In order to better understand and classify the necessity of our efforts, we only need some basic knowledge of the electricity market. This market is defined by the size of the interconnected electricity grid, in our case the European interconnected grid. Electricity is consumed and generated within this grid. A simple rule applies: supply and demand must be in balance at all times.
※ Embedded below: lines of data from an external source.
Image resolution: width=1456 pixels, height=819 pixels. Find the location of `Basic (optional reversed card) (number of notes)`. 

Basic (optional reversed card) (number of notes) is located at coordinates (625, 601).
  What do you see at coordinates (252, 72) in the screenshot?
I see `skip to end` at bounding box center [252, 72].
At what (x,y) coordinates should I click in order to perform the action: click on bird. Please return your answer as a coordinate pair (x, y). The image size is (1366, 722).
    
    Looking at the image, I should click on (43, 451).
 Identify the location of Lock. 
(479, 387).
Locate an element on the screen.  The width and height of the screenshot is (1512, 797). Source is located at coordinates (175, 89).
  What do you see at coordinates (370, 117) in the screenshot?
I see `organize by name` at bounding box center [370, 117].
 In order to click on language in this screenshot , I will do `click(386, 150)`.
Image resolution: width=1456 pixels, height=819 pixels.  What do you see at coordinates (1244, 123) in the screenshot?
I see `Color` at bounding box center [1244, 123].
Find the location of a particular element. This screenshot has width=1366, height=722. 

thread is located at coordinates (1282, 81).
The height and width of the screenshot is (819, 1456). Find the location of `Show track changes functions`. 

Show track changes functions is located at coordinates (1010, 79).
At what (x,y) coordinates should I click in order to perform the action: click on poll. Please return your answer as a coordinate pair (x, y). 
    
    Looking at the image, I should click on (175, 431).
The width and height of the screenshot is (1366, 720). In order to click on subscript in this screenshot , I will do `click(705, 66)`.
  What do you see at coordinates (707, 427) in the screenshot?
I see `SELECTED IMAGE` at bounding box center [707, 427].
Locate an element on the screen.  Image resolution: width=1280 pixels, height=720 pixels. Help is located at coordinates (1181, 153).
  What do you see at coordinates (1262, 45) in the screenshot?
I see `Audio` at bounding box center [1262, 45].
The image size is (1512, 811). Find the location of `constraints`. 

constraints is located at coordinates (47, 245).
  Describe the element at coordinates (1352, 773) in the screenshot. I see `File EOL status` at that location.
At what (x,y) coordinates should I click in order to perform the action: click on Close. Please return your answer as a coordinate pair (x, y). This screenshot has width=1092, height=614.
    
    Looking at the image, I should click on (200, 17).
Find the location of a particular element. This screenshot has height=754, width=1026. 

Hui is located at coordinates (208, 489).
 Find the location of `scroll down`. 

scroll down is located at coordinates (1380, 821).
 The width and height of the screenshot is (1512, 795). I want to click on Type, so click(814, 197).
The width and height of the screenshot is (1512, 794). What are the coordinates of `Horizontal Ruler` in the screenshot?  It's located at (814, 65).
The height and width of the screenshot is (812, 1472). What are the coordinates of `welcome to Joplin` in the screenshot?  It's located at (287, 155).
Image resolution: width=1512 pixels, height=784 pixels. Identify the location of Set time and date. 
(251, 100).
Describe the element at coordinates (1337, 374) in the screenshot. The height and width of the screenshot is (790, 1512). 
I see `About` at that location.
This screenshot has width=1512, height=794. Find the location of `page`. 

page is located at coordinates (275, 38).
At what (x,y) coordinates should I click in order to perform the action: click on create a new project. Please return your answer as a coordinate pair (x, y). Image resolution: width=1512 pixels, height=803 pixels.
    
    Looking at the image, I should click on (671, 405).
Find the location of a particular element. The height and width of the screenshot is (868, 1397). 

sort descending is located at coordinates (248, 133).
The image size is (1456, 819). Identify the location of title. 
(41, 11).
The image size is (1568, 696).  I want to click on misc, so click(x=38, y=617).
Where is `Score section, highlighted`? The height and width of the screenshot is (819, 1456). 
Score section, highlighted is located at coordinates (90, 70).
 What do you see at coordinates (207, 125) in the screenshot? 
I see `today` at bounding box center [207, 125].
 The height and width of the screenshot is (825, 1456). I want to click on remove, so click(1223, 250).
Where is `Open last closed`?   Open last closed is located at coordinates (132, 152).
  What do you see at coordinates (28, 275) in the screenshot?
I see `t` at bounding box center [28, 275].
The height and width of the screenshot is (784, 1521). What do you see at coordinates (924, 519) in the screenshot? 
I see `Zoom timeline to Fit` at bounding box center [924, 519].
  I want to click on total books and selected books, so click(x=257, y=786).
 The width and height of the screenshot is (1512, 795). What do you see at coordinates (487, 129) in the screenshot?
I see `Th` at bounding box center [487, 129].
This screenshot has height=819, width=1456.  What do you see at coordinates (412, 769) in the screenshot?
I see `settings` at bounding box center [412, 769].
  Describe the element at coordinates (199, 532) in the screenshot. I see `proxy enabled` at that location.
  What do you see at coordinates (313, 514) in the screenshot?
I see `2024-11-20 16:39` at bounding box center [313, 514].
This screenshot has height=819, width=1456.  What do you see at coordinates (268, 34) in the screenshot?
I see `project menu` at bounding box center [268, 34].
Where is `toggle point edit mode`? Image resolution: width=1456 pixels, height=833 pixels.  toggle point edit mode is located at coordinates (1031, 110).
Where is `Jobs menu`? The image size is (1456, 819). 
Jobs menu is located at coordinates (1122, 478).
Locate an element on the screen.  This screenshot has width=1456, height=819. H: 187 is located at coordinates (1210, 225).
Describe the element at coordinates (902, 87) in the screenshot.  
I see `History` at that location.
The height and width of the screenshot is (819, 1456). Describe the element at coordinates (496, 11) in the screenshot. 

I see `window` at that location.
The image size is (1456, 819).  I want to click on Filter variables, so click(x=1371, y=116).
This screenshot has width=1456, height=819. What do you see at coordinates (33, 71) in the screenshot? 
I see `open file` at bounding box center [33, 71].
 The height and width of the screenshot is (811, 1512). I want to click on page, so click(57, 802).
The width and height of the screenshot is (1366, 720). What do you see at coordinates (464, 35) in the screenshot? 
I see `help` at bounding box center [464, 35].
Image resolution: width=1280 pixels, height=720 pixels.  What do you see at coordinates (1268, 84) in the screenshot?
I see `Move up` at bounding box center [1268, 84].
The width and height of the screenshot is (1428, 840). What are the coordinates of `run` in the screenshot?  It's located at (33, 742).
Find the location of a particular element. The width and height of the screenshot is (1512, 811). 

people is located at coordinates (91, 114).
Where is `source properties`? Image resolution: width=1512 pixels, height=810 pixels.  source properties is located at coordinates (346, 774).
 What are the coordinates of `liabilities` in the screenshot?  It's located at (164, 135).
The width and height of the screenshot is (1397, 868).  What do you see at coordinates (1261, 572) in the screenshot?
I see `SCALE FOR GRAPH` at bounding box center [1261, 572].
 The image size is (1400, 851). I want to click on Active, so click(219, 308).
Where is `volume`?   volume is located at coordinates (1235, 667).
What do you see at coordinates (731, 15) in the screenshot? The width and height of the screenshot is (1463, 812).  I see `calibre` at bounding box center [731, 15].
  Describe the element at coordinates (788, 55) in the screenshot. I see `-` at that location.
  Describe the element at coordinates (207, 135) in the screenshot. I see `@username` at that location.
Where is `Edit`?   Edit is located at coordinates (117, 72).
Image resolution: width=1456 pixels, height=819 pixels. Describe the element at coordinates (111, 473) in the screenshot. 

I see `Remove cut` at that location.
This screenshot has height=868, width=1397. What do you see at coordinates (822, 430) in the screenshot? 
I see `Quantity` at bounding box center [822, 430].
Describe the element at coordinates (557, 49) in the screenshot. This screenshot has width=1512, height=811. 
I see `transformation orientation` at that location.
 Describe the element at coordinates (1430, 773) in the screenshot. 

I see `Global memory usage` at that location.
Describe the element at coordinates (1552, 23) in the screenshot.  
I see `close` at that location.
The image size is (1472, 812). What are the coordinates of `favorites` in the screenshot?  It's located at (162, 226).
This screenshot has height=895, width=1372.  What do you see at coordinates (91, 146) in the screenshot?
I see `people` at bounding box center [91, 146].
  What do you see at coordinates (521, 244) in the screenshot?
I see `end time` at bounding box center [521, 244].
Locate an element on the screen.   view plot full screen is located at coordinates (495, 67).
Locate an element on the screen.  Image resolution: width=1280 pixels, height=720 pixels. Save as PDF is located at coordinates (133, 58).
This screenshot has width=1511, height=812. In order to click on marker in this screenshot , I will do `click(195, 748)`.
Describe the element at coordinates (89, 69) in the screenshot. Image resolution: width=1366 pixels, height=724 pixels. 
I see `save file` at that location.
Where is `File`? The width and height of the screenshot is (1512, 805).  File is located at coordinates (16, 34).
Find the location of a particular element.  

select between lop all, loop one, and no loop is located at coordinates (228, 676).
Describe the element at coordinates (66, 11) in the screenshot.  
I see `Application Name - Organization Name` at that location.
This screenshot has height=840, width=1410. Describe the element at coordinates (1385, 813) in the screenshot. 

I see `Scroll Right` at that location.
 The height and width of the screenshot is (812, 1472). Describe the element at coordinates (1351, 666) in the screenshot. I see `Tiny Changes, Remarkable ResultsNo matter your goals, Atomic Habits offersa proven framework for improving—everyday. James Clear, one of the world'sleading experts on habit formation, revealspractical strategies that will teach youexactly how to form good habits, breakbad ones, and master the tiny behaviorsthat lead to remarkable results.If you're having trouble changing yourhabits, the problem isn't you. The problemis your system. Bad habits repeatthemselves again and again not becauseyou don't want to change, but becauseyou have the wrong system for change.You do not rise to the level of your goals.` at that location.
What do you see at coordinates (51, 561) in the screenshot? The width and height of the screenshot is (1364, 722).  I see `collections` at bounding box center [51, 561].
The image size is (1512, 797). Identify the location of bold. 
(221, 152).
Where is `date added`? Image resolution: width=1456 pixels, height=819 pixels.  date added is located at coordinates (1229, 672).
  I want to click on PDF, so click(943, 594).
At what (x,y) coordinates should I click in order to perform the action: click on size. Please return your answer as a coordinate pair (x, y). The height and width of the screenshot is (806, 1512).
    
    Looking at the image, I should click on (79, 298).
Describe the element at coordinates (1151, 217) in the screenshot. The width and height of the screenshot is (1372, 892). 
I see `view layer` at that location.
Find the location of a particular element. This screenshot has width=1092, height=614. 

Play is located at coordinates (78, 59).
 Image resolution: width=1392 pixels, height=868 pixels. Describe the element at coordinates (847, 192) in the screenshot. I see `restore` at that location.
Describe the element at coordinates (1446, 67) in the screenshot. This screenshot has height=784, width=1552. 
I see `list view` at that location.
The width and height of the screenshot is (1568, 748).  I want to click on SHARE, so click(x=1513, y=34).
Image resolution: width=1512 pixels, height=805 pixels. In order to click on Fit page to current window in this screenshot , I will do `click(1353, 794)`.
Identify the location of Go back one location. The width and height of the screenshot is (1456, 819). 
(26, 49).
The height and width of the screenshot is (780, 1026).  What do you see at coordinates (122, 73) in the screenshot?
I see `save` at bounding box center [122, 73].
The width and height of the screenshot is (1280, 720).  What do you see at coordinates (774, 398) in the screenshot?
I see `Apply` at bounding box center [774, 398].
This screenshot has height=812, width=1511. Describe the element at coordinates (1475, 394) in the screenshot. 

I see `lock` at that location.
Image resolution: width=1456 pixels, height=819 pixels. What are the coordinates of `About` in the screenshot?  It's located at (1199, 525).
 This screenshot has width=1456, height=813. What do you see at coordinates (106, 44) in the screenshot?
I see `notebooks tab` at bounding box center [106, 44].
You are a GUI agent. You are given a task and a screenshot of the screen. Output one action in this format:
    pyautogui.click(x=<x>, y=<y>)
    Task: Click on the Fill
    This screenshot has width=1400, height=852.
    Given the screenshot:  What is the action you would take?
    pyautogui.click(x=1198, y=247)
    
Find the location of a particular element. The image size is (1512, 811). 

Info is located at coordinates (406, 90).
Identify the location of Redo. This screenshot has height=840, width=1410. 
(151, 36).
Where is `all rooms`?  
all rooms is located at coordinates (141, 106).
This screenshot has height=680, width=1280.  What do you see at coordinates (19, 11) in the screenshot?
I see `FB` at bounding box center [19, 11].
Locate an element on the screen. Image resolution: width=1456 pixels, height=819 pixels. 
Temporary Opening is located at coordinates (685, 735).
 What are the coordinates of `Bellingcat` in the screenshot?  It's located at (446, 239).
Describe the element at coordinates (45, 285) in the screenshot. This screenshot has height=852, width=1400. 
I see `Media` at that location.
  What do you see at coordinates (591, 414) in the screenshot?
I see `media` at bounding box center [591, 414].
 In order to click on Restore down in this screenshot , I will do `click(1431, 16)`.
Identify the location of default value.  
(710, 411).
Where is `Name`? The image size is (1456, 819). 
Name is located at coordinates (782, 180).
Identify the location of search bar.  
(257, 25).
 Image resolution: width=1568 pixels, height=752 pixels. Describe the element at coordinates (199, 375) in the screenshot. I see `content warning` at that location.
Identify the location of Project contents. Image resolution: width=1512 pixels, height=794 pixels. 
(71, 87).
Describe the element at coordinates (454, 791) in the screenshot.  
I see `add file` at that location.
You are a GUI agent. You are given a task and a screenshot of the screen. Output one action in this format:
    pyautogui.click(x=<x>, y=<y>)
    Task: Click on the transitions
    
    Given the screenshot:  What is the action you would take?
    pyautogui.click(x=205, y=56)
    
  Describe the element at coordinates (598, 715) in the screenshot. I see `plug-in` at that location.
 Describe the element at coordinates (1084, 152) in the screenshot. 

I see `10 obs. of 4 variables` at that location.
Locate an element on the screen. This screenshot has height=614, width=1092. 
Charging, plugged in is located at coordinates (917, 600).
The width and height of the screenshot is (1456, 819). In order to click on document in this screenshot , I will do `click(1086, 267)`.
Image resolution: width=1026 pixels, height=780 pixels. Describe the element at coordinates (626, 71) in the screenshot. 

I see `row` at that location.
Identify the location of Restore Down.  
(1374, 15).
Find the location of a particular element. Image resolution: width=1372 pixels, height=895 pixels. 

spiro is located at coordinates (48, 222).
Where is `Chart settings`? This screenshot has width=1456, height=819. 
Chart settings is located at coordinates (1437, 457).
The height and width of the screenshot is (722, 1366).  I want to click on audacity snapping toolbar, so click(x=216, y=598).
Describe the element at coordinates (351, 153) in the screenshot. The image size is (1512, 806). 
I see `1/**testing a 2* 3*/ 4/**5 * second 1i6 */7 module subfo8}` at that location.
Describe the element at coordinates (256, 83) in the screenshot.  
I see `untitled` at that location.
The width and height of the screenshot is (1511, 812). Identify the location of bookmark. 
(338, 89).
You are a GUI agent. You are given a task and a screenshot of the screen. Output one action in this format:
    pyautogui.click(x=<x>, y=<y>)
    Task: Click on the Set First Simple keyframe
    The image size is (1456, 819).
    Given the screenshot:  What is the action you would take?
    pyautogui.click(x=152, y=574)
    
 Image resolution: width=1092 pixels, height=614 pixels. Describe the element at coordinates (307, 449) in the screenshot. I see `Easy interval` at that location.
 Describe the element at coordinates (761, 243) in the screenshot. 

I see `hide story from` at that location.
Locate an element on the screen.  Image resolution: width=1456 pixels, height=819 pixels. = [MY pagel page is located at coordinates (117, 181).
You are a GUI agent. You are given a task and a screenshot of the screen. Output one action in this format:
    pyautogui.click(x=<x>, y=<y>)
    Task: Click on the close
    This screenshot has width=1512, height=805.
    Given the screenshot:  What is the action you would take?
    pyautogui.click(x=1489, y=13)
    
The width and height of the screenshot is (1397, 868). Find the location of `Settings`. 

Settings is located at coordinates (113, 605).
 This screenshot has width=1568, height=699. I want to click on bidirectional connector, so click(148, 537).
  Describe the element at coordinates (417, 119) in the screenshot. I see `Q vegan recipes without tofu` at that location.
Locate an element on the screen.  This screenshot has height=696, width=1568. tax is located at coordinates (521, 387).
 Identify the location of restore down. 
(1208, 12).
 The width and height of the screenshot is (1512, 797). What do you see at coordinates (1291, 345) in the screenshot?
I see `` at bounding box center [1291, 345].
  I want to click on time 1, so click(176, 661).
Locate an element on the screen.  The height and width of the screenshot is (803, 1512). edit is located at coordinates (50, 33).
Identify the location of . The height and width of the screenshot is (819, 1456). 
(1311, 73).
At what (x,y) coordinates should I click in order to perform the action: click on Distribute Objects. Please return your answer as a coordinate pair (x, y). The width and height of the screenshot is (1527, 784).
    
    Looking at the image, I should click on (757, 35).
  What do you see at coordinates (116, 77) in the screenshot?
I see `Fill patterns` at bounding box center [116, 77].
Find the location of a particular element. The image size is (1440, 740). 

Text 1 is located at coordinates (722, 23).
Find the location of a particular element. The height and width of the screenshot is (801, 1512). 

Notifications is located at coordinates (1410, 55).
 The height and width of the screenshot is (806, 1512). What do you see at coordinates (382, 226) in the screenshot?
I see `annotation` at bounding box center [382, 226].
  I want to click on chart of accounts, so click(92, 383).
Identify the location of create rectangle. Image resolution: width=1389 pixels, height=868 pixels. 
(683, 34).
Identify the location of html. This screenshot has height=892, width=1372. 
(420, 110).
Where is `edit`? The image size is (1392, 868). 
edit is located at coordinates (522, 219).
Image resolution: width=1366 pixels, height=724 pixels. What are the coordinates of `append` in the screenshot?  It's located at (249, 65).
In the past, our electricity landscape was characterised by consumption-oriented generation. Primarily fossil-fuelled power plants were regulated up or down according to demand. However, this has changed over the years to a supply-dependent electricity landscape. This means that electricity is no longer produced according to prevailing consumption patterns. It is now produced primarily whenever the sun shines and/or the wind blows. This is because electricity cannot be stored on a large scale, as is the case with natural gas, for example. Consequently, the challenge of the energy transition is to consume electricity whenever it is available. Electric cars are for the most part still charged precisely when they are connected to the charging station. The fact that they are usually only needed again at a much later point in time with an (almost) full battery has hardly been taken into account so far. Mer is tapping into this potential and thus creating a sensible link between the transport and energy transition: The e-car becomes a flexible consumer. With eeFlatNeo, you charge exactly when the electricity is available and the grids are not already at their capacity limits.